Kubeflow pipelines
For notebook servers, we gave an example of a single container (the notebook instance) application. Kubeflow also gives us the ability to run multi-container application workflows (such as input data, training, and deployment) using the pipelines functionality. Pipelines are Python functions that follow a Domain Specific Language (DSL) to specify components that will be compiled into containers.
If we click pipelines on the UI, we are brought to a dashboard (Figure 2.12):
Figure 2.12: Kubeflow pipelines sashboard
Selecting one of these pipelines, we can see a visual overview of the component containers (Figure 2.13).
Figure 2.13: Kubeflow pipelines visualization
After creating a new run, we can specify parameters for a particular instance of this pipeline (Figure 2.14).
Figure 2.14: Kubeflow pipelines parameters
Once the pipeline is created, we can use the user interface to visualize the results (Figure 2.15):
Figure 2.15: Kubeflow pipeline results visualization
Under the hood, the Python code to generate this pipeline is compiled using the pipelines SDK. We could specify the components to come either from a container with Python code:
@kfp.dsl.component
def my_component(my_param):
...
return kfp.dsl.ContainerOp(
name='My component name',
image='gcr.io/path/to/container/image'
)
or a function written in Python itself:
@kfp.dsl.python_component(
name='My awesome component',
description='Come and play',
)
def my_python_func(a: str, b: str) -> str:
For a pure Python function, we could turn this into an operation with the compiler:
my_op = compiler.build_python_component(
component_func=my_python_func,
staging_gcs_path=OUTPUT_DIR,
target_image=TARGET_IMAGE)
We then use the dsl.pipeline
decorator to add this operation to a pipeline:
@kfp.dsl.pipeline(
name='My pipeline',
description='My machine learning pipeline'
)
def my_pipeline(param_1: PipelineParam, param_2: PipelineParam):
my_step = my_op(a='a', b='b')
We compile it using the following code:
kfp.compiler.Compiler().compile(my_pipeline, 'my-pipeline.zip')
and run it with this code:
client = kfp.Client()
my_experiment = client.create_experiment(name='demo')
my_run = client.run_pipeline(my_experiment.id, 'my-pipeline',
'my-pipeline.zip')
We can also upload this ZIP file to the pipelines UI, where Kubeflow can use the generated YAML from compilation to instantiate the job.
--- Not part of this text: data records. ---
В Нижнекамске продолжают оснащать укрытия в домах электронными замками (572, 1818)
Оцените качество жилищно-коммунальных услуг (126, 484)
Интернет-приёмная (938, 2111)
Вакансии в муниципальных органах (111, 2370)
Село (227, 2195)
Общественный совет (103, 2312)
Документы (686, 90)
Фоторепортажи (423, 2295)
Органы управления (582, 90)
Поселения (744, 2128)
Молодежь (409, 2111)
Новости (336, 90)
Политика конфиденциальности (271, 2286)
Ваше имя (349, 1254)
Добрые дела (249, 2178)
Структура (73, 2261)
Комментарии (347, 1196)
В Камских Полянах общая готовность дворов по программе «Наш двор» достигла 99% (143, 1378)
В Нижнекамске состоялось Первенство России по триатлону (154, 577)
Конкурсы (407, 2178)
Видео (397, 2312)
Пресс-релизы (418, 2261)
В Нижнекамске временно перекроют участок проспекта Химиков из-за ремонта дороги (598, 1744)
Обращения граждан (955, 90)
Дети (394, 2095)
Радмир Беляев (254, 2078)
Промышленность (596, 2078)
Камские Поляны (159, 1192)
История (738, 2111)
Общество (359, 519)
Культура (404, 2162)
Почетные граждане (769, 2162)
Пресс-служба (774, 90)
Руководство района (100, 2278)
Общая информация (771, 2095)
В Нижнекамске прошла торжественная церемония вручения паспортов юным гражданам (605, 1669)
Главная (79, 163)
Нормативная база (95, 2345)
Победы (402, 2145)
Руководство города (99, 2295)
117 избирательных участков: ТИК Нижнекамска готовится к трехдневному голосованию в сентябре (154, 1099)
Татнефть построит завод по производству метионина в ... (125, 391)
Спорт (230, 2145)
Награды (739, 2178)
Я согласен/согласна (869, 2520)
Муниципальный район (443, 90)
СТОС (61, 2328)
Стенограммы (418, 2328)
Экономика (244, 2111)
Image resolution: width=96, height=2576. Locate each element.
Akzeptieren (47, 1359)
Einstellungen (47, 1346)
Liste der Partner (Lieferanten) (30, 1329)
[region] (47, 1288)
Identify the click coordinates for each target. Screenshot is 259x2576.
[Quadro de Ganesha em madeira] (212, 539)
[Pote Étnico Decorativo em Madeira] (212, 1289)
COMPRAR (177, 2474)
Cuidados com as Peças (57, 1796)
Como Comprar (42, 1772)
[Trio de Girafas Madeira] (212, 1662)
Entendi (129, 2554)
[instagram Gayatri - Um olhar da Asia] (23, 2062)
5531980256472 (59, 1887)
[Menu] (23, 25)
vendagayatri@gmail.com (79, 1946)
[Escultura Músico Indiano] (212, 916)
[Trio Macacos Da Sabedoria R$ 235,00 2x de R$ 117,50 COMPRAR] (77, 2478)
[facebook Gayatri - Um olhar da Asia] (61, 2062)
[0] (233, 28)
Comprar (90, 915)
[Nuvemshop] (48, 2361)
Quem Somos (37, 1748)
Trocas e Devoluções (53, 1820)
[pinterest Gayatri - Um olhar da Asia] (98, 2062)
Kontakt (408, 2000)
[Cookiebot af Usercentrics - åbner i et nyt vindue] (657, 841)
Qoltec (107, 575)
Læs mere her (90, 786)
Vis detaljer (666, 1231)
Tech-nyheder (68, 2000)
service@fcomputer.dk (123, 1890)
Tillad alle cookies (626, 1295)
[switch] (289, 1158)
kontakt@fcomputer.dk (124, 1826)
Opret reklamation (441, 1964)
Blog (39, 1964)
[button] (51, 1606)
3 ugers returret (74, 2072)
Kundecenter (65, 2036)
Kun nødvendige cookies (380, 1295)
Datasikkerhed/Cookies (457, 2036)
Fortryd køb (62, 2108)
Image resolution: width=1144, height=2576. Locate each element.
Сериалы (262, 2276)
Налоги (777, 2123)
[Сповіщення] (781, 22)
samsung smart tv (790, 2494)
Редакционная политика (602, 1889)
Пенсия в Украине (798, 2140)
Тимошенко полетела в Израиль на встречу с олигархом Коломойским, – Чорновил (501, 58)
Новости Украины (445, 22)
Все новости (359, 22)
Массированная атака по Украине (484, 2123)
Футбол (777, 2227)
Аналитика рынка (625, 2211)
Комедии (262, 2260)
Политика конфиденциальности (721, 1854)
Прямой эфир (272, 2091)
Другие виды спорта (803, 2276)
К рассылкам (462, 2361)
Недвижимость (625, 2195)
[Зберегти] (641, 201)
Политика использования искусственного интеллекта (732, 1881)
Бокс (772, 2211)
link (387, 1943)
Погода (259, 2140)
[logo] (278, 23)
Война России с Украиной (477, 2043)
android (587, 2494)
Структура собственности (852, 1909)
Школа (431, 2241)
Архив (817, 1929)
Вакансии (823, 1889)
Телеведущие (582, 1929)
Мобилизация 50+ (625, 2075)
Now that you have seen the process for generating results for a single pipeline, our next problem is how to generate the optimal parameters for such a pipeline. As you will see in Chapter 3, Building Blocks of Deep Neural Networks, neural network models typically have a number of configurations, known as hyperparameters, which govern their architecture (such as number of layers, layer size, and connectivity) and training paradigm (such as learning rate and optimizer algorithm). Kubeflow has a built-in utility for optimizing models for such parameter grids, called Katib.